Your assignment: Print each record below exactly as it appears.

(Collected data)
>>>

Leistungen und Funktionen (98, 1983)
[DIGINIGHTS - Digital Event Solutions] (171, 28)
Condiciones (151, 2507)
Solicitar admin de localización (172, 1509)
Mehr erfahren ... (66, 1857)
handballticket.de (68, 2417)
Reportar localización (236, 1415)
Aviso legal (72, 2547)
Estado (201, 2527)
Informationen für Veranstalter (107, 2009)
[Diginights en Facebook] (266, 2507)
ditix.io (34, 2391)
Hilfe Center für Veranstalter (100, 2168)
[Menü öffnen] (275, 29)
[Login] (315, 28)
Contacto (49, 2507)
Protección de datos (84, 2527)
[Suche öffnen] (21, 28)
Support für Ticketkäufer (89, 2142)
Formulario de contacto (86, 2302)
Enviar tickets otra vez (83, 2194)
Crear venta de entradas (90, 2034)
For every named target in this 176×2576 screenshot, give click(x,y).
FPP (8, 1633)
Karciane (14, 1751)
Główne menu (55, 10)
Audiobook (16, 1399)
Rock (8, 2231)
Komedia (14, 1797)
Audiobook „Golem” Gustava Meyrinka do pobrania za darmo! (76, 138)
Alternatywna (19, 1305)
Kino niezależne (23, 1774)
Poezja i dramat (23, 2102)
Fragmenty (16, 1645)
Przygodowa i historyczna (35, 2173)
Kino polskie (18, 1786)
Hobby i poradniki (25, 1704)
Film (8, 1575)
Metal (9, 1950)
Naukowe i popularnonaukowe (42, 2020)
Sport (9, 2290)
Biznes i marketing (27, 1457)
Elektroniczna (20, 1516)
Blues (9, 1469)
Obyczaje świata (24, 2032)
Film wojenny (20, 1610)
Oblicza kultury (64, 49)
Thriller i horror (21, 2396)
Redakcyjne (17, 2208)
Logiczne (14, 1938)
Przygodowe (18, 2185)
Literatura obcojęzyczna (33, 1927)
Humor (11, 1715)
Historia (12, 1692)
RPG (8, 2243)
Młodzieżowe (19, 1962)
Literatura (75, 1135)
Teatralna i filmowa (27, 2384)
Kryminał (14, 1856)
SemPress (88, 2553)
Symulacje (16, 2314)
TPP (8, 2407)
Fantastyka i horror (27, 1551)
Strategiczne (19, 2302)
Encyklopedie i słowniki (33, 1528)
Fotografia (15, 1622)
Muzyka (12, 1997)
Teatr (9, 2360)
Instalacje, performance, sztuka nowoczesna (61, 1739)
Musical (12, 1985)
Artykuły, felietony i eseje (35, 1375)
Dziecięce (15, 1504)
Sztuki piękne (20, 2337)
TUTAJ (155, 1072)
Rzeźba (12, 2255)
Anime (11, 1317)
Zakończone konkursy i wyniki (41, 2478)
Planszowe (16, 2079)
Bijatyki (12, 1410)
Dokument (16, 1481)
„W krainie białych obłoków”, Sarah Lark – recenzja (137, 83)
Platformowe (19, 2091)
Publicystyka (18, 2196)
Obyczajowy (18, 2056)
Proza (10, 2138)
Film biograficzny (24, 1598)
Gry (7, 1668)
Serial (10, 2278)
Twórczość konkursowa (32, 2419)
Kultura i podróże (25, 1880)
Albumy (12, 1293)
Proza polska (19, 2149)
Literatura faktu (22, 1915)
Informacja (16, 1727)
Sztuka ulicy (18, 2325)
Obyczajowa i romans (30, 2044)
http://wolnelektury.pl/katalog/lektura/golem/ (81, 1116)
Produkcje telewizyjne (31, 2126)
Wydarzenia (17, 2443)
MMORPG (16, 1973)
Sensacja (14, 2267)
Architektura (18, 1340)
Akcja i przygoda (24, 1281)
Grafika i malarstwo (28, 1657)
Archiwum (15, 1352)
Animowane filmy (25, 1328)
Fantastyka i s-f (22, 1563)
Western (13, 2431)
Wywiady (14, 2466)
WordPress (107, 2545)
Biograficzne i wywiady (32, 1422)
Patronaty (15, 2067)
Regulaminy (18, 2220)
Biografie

<<<

Reply:
Leistungen und Funktionen (98, 1983)
[DIGINIGHTS - Digital Event Solutions] (171, 28)
Condiciones (151, 2507)
Solicitar admin de localización (172, 1509)
Mehr erfahren ... (66, 1857)
handballticket.de (68, 2417)
Reportar localización (236, 1415)
Aviso legal (72, 2547)
Estado (201, 2527)
Informationen für Veranstalter (107, 2009)
[Diginights en Facebook] (266, 2507)
ditix.io (34, 2391)
Hilfe Center für Veranstalter (100, 2168)
[Menü öffnen] (275, 29)
[Login] (315, 28)
Contacto (49, 2507)
Protección de datos (84, 2527)
[Suche öffnen] (21, 28)
Support für Ticketkäufer (89, 2142)
Formulario de contacto (86, 2302)
Enviar tickets otra vez (83, 2194)
Crear venta de entradas (90, 2034)
For every named target in this 176×2576 screenshot, give click(x,y).
FPP (8, 1633)
Karciane (14, 1751)
Główne menu (55, 10)
Audiobook (16, 1399)
Rock (8, 2231)
Komedia (14, 1797)
Audiobook „Golem” Gustava Meyrinka do pobrania za darmo! (76, 138)
Alternatywna (19, 1305)
Kino niezależne (23, 1774)
Poezja i dramat (23, 2102)
Fragmenty (16, 1645)
Przygodowa i historyczna (35, 2173)
Kino polskie (18, 1786)
Hobby i poradniki (25, 1704)
Film (8, 1575)
Metal (9, 1950)
Naukowe i popularnonaukowe (42, 2020)
Sport (9, 2290)
Biznes i marketing (27, 1457)
Elektroniczna (20, 1516)
Blues (9, 1469)
Obyczaje świata (24, 2032)
Film wojenny (20, 1610)
Oblicza kultury (64, 49)
Thriller i horror (21, 2396)
Redakcyjne (17, 2208)
Logiczne (14, 1938)
Przygodowe (18, 2185)
Literatura obcojęzyczna (33, 1927)
Humor (11, 1715)
Historia (12, 1692)
RPG (8, 2243)
Młodzieżowe (19, 1962)
Literatura (75, 1135)
Teatralna i filmowa (27, 2384)
Kryminał (14, 1856)
SemPress (88, 2553)
Symulacje (16, 2314)
TPP (8, 2407)
Fantastyka i horror (27, 1551)
Strategiczne (19, 2302)
Encyklopedie i słowniki (33, 1528)
Fotografia (15, 1622)
Muzyka (12, 1997)
Teatr (9, 2360)
Instalacje, performance, sztuka nowoczesna (61, 1739)
Musical (12, 1985)
Artykuły, felietony i eseje (35, 1375)
Dziecięce (15, 1504)
Sztuki piękne (20, 2337)
TUTAJ (155, 1072)
Rzeźba (12, 2255)
Anime (11, 1317)
Zakończone konkursy i wyniki (41, 2478)
Planszowe (16, 2079)
Bijatyki (12, 1410)
Dokument (16, 1481)
„W krainie białych obłoków”, Sarah Lark – recenzja (137, 83)
Platformowe (19, 2091)
Publicystyka (18, 2196)
Obyczajowy (18, 2056)
Proza (10, 2138)
Film biograficzny (24, 1598)
Gry (7, 1668)
Serial (10, 2278)
Twórczość konkursowa (32, 2419)
Kultura i podróże (25, 1880)
Albumy (12, 1293)
Proza polska (19, 2149)
Literatura faktu (22, 1915)
Informacja (16, 1727)
Sztuka ulicy (18, 2325)
Obyczajowa i romans (30, 2044)
http://wolnelektury.pl/katalog/lektura/golem/ (81, 1116)
Produkcje telewizyjne (31, 2126)
Wydarzenia (17, 2443)
MMORPG (16, 1973)
Sensacja (14, 2267)
Architektura (18, 1340)
Akcja i przygoda (24, 1281)
Grafika i malarstwo (28, 1657)
Archiwum (15, 1352)
Animowane filmy (25, 1328)
Fantastyka i s-f (22, 1563)
Western (13, 2431)
Wywiady (14, 2466)
WordPress (107, 2545)
Biograficzne i wywiady (32, 1422)
Patronaty (15, 2067)
Regulaminy (18, 2220)
Biografie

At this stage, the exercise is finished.